» Supplied material:
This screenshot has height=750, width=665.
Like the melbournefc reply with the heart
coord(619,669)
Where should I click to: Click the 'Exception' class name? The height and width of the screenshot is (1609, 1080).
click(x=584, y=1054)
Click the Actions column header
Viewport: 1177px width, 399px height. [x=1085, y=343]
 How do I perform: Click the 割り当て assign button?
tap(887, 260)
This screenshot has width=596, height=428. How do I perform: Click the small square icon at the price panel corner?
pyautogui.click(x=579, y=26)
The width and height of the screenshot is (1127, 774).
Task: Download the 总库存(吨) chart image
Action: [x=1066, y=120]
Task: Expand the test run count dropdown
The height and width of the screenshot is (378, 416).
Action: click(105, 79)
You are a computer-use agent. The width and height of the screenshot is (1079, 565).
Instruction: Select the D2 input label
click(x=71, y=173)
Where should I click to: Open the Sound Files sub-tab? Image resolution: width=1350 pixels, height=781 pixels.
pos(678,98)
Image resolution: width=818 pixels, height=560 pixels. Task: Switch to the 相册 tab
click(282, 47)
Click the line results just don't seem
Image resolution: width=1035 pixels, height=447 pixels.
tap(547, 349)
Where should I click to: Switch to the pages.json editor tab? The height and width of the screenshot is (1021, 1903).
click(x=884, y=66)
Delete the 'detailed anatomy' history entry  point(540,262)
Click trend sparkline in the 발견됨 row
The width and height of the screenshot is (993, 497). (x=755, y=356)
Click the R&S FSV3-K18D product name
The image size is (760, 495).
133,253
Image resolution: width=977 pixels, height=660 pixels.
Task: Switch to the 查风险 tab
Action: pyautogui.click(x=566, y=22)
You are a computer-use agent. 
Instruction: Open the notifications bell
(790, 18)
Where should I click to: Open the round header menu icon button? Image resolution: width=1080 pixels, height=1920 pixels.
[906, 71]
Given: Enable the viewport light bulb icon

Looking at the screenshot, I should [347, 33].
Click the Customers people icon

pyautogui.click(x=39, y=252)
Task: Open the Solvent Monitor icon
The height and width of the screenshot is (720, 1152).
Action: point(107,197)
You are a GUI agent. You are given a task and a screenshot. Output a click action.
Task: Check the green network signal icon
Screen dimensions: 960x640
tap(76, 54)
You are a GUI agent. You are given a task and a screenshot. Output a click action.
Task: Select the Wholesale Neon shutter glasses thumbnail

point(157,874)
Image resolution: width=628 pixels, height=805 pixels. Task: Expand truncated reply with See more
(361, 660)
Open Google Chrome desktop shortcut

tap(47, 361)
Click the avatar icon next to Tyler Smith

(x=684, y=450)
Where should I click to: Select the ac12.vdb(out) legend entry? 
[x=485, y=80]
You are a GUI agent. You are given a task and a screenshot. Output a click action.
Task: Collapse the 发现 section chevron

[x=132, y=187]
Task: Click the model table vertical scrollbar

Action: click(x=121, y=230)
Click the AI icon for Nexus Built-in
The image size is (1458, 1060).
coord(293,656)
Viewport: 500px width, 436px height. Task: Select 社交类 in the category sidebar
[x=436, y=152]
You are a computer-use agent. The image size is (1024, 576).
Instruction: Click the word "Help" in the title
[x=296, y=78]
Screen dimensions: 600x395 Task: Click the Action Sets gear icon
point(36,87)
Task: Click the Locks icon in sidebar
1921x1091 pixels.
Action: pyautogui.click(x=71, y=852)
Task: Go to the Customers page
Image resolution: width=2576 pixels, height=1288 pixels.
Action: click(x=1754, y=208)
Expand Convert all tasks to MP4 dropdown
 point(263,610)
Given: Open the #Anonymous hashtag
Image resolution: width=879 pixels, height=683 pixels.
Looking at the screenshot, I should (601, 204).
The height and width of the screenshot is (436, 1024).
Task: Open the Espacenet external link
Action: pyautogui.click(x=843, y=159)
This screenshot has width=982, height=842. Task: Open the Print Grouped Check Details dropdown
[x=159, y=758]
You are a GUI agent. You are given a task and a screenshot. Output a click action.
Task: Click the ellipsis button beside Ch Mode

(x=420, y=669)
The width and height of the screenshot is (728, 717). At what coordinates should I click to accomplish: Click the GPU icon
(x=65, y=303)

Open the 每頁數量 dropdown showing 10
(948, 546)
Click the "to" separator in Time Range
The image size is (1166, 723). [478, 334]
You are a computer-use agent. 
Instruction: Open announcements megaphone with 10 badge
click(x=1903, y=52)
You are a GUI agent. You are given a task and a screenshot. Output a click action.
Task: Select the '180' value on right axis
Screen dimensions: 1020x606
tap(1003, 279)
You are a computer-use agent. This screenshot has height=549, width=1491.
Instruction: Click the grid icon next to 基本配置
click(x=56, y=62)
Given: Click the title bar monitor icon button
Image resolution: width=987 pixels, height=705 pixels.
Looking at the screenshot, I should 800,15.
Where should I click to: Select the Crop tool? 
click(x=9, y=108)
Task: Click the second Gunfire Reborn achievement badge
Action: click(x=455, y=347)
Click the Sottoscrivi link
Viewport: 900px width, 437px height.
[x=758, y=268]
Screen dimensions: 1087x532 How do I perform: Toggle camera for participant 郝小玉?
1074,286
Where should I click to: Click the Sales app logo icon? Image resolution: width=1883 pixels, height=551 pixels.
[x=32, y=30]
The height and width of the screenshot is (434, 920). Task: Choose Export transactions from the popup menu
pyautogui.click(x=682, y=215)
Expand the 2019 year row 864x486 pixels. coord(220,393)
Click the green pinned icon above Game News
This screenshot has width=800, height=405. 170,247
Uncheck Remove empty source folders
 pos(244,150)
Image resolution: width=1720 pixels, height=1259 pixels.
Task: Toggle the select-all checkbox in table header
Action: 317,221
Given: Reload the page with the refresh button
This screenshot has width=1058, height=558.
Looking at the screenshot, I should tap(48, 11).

» Exercise brief:
Copy, exactly and only, the lines above that begin with the one containing "1921x1091 pixels." and finish with the one containing "You are a computer-use agent. This".

» Exercise answer:
1921x1091 pixels.
Action: pyautogui.click(x=71, y=852)
Task: Go to the Customers page
Image resolution: width=2576 pixels, height=1288 pixels.
Action: click(x=1754, y=208)
Expand Convert all tasks to MP4 dropdown
 point(263,610)
Given: Open the #Anonymous hashtag
Image resolution: width=879 pixels, height=683 pixels.
Looking at the screenshot, I should (601, 204).
The height and width of the screenshot is (436, 1024).
Task: Open the Espacenet external link
Action: pyautogui.click(x=843, y=159)
This screenshot has width=982, height=842. Task: Open the Print Grouped Check Details dropdown
[x=159, y=758]
You are a GUI agent. You are given a task and a screenshot. Output a click action.
Task: Click the ellipsis button beside Ch Mode

(x=420, y=669)
The width and height of the screenshot is (728, 717). At what coordinates should I click to accomplish: Click the GPU icon
(x=65, y=303)

Open the 每頁數量 dropdown showing 10
(948, 546)
Click the "to" separator in Time Range
The image size is (1166, 723). [478, 334]
You are a computer-use agent. 
Instruction: Open announcements megaphone with 10 badge
click(x=1903, y=52)
You are a GUI agent. You are given a task and a screenshot. Output a click action.
Task: Select the '180' value on right axis
Screen dimensions: 1020x606
tap(1003, 279)
You are a computer-use agent. This screenshot has height=549, width=1491.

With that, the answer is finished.